Try it>
Write out the data below exactly, beginning with the first line and ending once the line that has "Screen dimensions: 1458x853" is written.

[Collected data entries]

———

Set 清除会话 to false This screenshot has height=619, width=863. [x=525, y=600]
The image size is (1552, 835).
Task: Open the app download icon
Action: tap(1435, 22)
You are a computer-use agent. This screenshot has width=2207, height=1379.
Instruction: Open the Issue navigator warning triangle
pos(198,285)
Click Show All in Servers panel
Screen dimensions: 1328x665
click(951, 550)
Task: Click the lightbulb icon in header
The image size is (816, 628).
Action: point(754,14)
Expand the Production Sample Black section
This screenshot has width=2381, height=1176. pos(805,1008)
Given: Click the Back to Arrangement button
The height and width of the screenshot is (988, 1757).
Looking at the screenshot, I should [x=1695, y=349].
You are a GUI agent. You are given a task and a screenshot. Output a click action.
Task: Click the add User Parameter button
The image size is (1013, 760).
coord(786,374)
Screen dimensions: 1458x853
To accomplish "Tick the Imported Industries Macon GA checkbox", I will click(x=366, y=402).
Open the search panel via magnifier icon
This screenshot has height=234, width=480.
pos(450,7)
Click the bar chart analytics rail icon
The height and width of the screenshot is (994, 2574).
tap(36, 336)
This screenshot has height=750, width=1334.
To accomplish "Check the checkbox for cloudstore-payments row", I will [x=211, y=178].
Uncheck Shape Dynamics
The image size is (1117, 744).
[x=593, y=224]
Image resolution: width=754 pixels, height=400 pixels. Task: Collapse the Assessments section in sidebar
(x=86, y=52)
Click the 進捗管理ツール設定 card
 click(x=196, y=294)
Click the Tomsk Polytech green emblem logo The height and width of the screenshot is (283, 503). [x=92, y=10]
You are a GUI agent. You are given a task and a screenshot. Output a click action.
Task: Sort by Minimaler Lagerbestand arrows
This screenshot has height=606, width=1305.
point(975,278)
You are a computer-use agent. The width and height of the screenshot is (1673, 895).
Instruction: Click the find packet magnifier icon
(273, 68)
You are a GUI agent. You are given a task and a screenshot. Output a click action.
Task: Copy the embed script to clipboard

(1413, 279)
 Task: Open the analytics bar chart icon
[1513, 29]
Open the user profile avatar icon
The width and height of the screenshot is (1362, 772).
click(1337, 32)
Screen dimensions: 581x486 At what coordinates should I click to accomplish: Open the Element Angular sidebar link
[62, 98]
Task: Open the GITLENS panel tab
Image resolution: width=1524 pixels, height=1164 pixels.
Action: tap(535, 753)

———

Reply to the exercise>
Set 清除会话 to false This screenshot has height=619, width=863. [x=525, y=600]
The image size is (1552, 835).
Task: Open the app download icon
Action: tap(1435, 22)
You are a computer-use agent. This screenshot has width=2207, height=1379.
Instruction: Open the Issue navigator warning triangle
pos(198,285)
Click Show All in Servers panel
Screen dimensions: 1328x665
click(951, 550)
Task: Click the lightbulb icon in header
The image size is (816, 628).
Action: point(754,14)
Expand the Production Sample Black section
This screenshot has width=2381, height=1176. pos(805,1008)
Given: Click the Back to Arrangement button
The height and width of the screenshot is (988, 1757).
Looking at the screenshot, I should [x=1695, y=349].
You are a GUI agent. You are given a task and a screenshot. Output a click action.
Task: Click the add User Parameter button
The image size is (1013, 760).
coord(786,374)
Screen dimensions: 1458x853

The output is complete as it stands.